Israel is one of the most heavily militarised states on earth. In 2016, Israeli military expenditure was $18 billion, the third-highest per capita expenditure in the world. Elbit Systems is Israel’s largest military and weapons company. When Elbit develops a new weapon or military system, it first gives or sells it to the Israeli military to use. Elbit then markets the technology as ‘field-tested’, by which it means that it has been tested on Palestinian civilians. Israeli Major General Yoav Galant described this process as “turning blood into money”.
Israel’s military violence against Palestinians in Gaza is not reserved only for large-scale bombing attacks. Some 4,000 Palestinian fisherfolk working off the coast of Gaza are under constant threat of violence from the Israeli navy, which regularly fires at fisherfolk in Gaza or confiscates their boats.
While the Oslo Accords are supposed to allow for fishing in up to 20 nautical miles off the coast, the Israeli navy only allows Palestinian fisherfolk to sail in six nautical miles, restricting the quantity and quality of their catch. According to B’tselem, 95% of Gaza’s fisherfolk live under the poverty line.
The Israeli navy has a continual presence in the Mediterranean Sea, off the coast of the Gaza Strip. Companies in the UK have been awarded export licenses for a variety of components for combat naval equipment.
During the full-scale military attacks on the Gaza Strip, Israeli naval vessels shelled seaside areas in the Gaza Strip, resulting in numerous deaths and casualties. This includes the well-known case of a beach shelling when four boys from the same extended family were killed on 16 July 2014 while playing football on the beach, as journalists looked on in horror from their hotel.
Israel’s military has been accused by leading human rights organisations of using excessive and arbitrary force to suppress mass demonstrations. In 2015 Israel adopted new ‘rules of engagement’ that allow its occupation forces to ‘shoot to kill’ Palestinian protestors.

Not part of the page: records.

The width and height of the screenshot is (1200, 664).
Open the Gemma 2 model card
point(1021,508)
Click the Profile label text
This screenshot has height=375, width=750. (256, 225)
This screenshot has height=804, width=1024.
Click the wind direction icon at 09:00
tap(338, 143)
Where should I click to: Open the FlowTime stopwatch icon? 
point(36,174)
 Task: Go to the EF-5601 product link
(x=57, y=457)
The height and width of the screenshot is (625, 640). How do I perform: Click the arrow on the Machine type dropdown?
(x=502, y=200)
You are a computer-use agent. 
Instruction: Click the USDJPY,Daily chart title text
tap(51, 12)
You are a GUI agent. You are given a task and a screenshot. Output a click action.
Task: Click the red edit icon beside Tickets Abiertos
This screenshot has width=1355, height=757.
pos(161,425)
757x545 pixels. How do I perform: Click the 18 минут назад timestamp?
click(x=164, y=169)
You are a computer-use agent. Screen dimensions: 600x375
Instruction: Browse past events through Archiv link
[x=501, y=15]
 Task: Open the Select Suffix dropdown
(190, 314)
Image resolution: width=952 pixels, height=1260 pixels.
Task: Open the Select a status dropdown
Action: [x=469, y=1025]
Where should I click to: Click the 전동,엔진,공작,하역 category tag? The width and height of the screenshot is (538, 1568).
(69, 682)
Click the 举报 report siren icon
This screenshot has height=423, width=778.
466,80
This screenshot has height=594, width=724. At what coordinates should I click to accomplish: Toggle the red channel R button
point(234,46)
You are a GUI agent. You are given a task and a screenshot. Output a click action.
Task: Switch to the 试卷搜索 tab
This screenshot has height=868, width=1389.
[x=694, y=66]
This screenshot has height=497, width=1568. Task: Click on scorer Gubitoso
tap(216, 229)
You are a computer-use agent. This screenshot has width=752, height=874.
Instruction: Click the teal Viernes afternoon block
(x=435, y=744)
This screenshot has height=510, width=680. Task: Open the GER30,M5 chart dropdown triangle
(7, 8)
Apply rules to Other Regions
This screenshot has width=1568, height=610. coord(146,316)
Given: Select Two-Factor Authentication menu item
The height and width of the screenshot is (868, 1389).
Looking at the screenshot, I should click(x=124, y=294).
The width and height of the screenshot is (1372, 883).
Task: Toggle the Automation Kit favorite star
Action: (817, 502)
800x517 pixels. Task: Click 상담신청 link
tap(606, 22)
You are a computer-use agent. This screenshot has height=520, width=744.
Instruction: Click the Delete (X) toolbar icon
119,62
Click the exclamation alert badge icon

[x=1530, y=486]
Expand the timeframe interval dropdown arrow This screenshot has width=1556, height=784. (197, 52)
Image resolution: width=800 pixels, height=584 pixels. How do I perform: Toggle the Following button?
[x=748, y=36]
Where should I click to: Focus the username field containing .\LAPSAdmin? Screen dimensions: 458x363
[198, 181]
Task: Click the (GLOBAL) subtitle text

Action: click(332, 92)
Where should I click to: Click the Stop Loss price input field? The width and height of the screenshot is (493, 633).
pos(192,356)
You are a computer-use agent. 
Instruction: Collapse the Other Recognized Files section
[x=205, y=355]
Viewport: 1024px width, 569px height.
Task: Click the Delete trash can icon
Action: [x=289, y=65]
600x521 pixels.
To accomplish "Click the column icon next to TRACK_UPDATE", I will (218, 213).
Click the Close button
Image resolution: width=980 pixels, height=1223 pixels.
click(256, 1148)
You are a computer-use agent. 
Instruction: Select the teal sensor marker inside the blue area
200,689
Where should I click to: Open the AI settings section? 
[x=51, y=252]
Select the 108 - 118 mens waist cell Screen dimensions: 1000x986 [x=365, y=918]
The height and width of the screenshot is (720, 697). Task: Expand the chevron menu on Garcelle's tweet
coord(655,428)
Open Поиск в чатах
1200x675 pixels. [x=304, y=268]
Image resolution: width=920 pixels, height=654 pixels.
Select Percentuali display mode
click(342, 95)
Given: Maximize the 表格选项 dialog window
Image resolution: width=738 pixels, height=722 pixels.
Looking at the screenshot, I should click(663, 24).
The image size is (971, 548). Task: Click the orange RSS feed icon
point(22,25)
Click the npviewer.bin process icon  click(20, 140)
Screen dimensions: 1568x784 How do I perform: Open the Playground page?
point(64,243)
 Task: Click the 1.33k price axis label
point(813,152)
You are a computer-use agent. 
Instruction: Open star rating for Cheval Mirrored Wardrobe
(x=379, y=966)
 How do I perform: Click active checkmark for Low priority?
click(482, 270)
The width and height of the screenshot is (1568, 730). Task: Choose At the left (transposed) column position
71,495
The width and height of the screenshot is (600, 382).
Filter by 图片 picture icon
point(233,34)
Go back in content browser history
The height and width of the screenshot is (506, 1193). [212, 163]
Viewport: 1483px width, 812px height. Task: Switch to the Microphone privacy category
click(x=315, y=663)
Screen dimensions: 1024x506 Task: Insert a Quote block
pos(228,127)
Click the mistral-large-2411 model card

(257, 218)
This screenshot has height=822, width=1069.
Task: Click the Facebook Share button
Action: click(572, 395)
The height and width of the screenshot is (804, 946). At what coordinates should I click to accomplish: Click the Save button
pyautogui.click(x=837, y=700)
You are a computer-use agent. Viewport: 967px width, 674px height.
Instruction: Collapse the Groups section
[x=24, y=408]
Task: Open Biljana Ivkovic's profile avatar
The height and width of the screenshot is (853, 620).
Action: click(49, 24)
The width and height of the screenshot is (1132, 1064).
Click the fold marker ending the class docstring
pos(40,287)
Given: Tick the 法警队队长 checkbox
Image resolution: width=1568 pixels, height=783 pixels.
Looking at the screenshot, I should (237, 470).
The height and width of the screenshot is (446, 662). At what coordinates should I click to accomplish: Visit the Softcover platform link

Israel uses military force and a range of technologies in order to maintain its occupation of Palestinian territory. Walls, watchtowers and some 500 checkpoints, barriers and gates, often equipped with hi-tech sensors and cameras, are used to enforce racial segregation and deny Palestinians their freedom of movement.
When I began the article, the angle was “should Palestinians stop the armed struggle?” but as I proceeded through the research it dawned on me that this was impossible. For if they did, they would most definitely be obliterated
In a popular Arab folk ballad, El Helwa Di, promises a penniless child who has placed her life in God’s hands: “With patience, change will come. All will be better.” Like most Palestinians, I too have come to this conclusion for Palestine.